In einem fremden Land, vor langer langer Zeit lebte ein König, der hatte schreckliche Angst vor allem, was er nicht kannte. Und -unter uns- weil er sich vor allem Neuen fürchtete, lebte er in ständiger Angst und bekämpfte alles Fremde in seinem Reich. So hatte der König auch Angst vor den Drachen. Er hatte wohl vergessen, dass sie es eint gewesen waren, die den kleinen Menschlingen das Feuer und die Wärme gebracht hatten.
Der König schickte Drachentöter in alle Himmelsrichtungen aus, um die Drachen zu töten. Das Volk jubelte ihm zu, denn die Drachen hatten angefangen, die Dörfer der Menschen zu zerstören, um sich gegen die Morde an ihren Vätern, Kindern, Tanten und Großvätern zu rächen.

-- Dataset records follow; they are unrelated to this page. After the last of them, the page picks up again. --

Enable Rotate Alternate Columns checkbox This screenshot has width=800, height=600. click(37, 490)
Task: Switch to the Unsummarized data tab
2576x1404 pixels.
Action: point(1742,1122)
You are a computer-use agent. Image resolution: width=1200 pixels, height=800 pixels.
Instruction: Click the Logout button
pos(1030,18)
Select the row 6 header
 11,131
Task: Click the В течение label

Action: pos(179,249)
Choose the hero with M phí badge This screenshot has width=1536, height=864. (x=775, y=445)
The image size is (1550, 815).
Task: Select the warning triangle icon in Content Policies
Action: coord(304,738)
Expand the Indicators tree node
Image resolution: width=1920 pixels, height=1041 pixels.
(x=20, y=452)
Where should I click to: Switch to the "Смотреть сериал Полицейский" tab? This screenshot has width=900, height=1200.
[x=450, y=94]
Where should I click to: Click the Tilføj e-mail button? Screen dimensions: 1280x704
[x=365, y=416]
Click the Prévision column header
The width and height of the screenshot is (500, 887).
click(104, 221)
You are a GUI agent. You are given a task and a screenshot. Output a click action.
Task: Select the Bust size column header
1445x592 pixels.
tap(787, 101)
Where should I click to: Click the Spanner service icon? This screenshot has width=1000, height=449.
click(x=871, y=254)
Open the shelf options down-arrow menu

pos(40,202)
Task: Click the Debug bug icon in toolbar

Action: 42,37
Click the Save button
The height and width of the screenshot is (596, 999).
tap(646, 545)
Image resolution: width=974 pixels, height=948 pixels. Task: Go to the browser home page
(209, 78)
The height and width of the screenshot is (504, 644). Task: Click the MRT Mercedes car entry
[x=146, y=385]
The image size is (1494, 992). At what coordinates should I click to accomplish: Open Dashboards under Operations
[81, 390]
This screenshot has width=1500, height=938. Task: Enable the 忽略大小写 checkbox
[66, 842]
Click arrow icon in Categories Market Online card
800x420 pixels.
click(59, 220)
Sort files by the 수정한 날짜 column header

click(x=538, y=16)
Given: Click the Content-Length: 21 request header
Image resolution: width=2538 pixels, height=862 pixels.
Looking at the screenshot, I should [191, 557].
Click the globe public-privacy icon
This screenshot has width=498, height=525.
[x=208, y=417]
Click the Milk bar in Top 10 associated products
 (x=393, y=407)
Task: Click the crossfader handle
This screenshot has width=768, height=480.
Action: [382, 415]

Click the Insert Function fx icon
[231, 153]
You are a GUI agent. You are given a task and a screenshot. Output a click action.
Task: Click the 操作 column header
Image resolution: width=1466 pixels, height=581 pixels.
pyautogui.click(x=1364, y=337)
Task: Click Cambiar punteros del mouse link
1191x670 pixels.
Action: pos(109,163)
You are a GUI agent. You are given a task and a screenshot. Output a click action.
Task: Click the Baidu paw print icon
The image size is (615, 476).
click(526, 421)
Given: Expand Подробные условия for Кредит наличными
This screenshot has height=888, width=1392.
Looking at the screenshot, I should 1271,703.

So kam es, dass ein junger Ritter namens Leander mit seiner jungen Frau und seine kleine Tochter auf eine einsame Festung im Dunkelwald geschickt wurde, um dort das letzte Drachenest auszuheben. Als die Drei in der alten zugigen Burg angekommen waren, die hoch oben auf einem öden Felsplateau lag, waren sie alle ganz bang. Leander machte sich gleich auf die Suche nach dem letzten Drachen, denn die triste Umgebung gefielen ihm und seiner kleinen Familie nicht. Seine Frau hieß Fiala und seine Tochter Leona.
Die Tage zogen dahin. Leander streifte durch die Höhlen unterhalb der Burg, Fiala saß am Fenster und stickte und Leona saß bei ihrer Mutter und spielte. Nun war es aber ganz schön langweilig und einsam auf der Burg, nur mit den Eltern und den Dienstboten, die allesamt schon alt und griesgrämig waren. So kam es, das Leona eines Tages heimlich ihrem Vater folgte, als der durch die Verliese in die Höhlen stieg. Ganz leise schlich sie hinter dem Vater her. Und so kam es, dass sie ihr größtes Abenteuer erlebte.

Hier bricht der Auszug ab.